Comments on this blog will be moderated. I reveal my name and contact info; if you expect to be posted, please use yours. Constructive feedback, contributions to the ongoing inquiry, and questions or suggestions that would add to the evolution and efficacy of the planning schema are solicited.
On the other hand, if you’re more interested in snark, or arguing against humankind’s responsibility for the climate change now hurtling down upon us, or against the science most recently updated by the UN’s International Panel on Climate Change, don’t even bother to engage. That ship has sailed! Contributing to constructive action toward long-range comprehensive energy planning for Maine to get Maine off fossil fuels is the sole purpose of this blog. In simple words, try to be kind and constructive, or please keep it to yourself. Thanks.
Hendrik D. Gideonse
gideonse@midmaine.com
Last updated May 11, 2019
[This blog activity was suspended for nearly two months in January/February 2019 when the new Governor’s Inaugural Address appeared to dramatically reduce the campaign goal for renewable energy and then days later her appointee to a new policy body acknowledged climate change in prepared remarks but said it would not be among the starting priorities for the office. Six weeks into the ennui of the situational depression which ensured for me, I undertook a 4-day ‘walkabout experience’ reading cover-to-cover David Wallace-Wells’ The Uninhabitable Earth. Just as swiftly as it began, the depression dissolved; it suddenly struck me as an apparent unaffordable ‘luxury.’ I resumed the work. During the six weeks I had retreated to novels, I discovered that bills submitted to the Legislature had restored the campaign goals. Whether ‘bold’ personal letters sent to the parties involved (but not posted here) played any role in the goal restoration is unknown to me; my letters were not answered.]

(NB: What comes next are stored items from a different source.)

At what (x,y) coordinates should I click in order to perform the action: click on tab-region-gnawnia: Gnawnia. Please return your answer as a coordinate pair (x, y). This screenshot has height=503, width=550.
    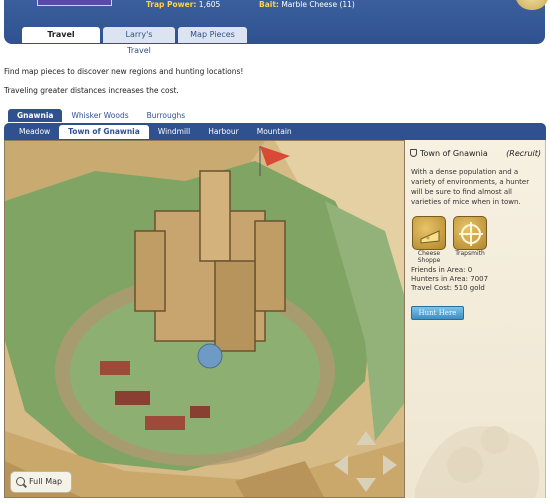
    Looking at the image, I should click on (36, 116).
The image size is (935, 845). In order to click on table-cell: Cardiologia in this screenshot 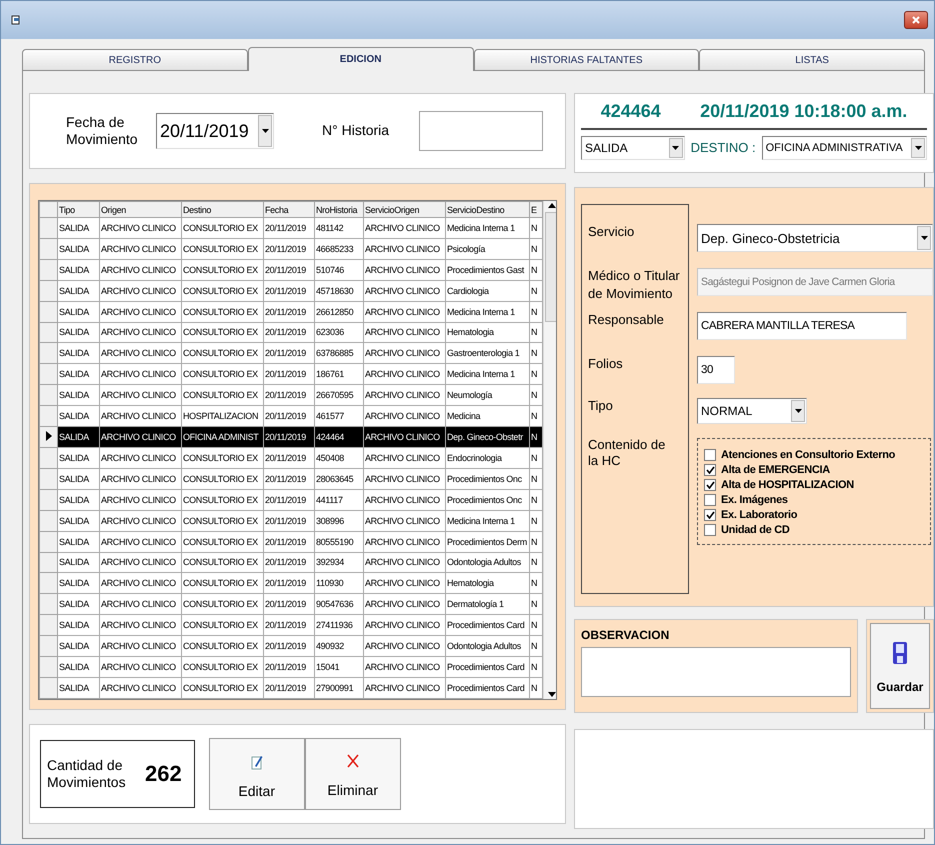, I will do `click(488, 291)`.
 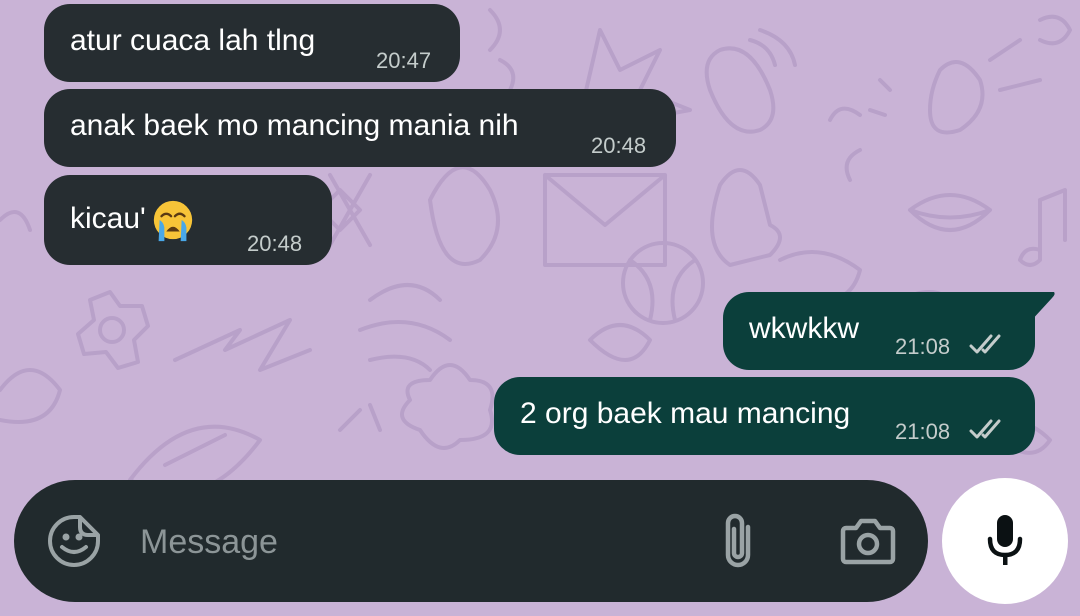 What do you see at coordinates (1038, 307) in the screenshot?
I see `message-tail` at bounding box center [1038, 307].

Read with interest. Who are you backing for governor? The role of passionate advocate is definitely required, but how would you feel if a successful candidate tapped you to serve on an energy or comparable commission? How successful would you be? But isn’t that what is required — the engagement of knowledge citizens in the actual definition of policy, plan, and action?
Only two candidates speak with directness to the energy policy need, Cote and Sweets. Both are overall refreshing candidates. I agree with Hallweather and Maxmin’s argument in the Maine Beacon (reproduced in this blog) that no issue is more important in the 2018 Maine gubernatorial election. None of the other primary candidates in either party show evidence they grasp the scale and significance of the issue. The Republican candidates, running as LePage 2.0, are simply wrongheaded on the issue.

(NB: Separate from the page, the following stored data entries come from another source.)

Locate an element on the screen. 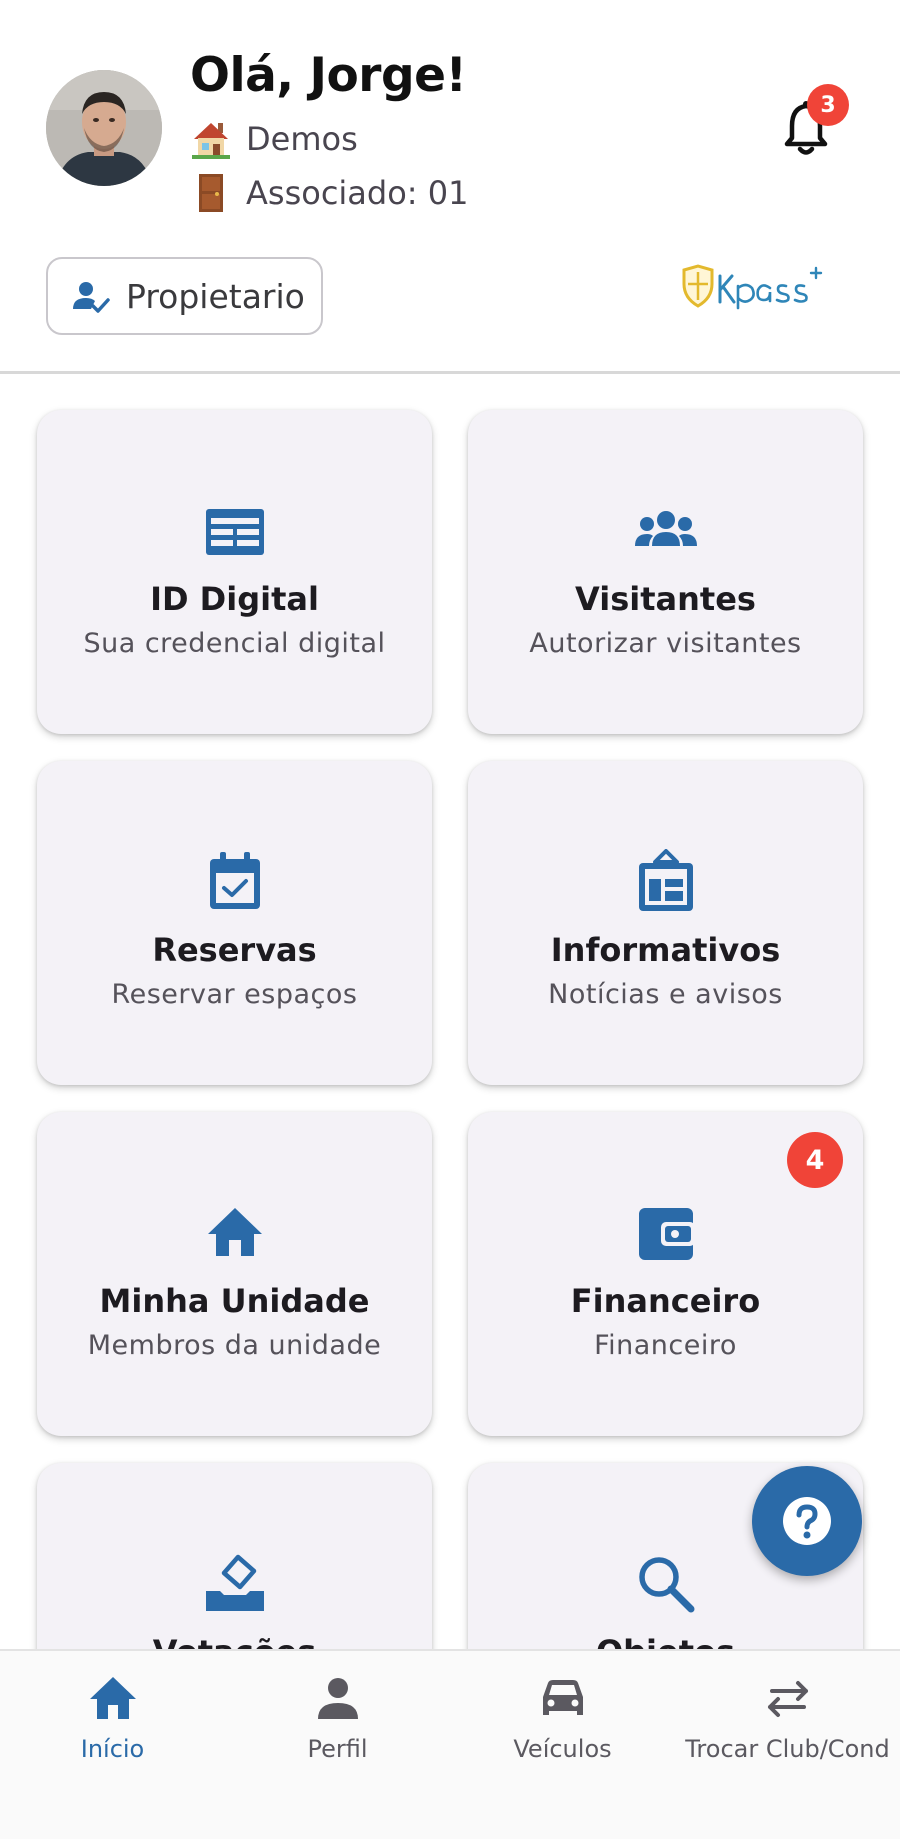 The width and height of the screenshot is (900, 1839). nav-label: Início is located at coordinates (112, 1749).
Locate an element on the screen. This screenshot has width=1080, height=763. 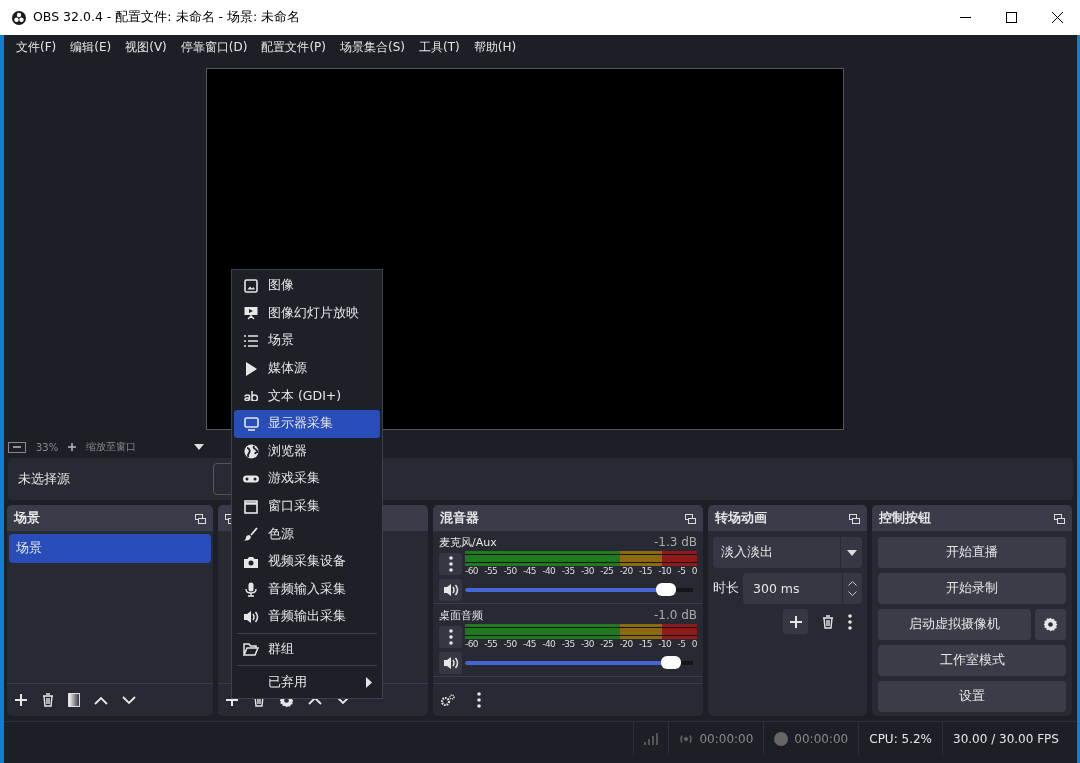
menu-item: 游戏采集 is located at coordinates (307, 479).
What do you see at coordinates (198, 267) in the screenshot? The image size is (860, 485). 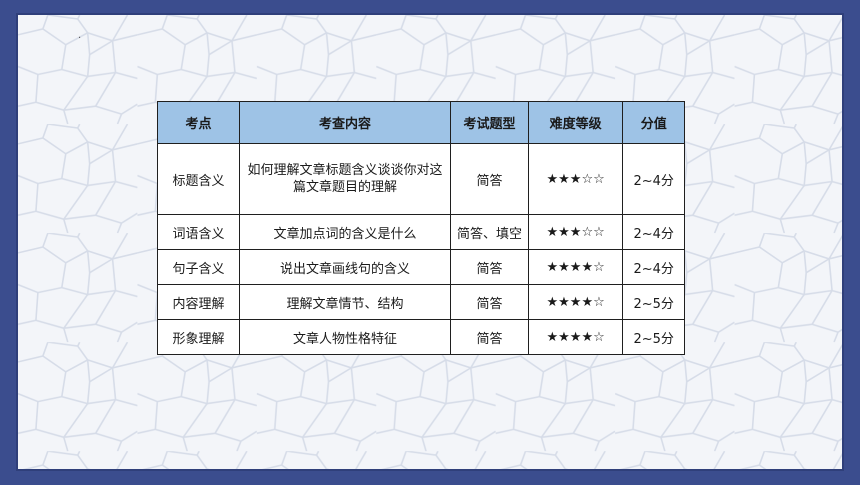 I see `cell-topic: 句子含义` at bounding box center [198, 267].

I have attended several of the gubernatorial candidate forums. Diane Russell is also very knowledgeable about the urgency of renewable energy for Maine. She and I have discussed this at length recently, and she has been outspoken on the issue for many years. I am concerned that you don’t even include her on the list of 2018 gubernatorial candidates, much less acknowledge her extensive work in this vital issue.
Not listing Russell is an oversight. Mea culpa. I have, however, just spent fifteen minutes searching in different ways on the web for a platform statement of any kind for her campaign. Rather than spend any more time searching I’ve decided to respond directly to you. If you send her energy plank to me I will post it, with the others ASAP. Thank you. (PS: I will note here when and if it has been added.) (6/5/18 – No material has been sent for inclusion here. Russell’s submissions to Maine Public’s Your Vote 2018 do not refer to energy policy.)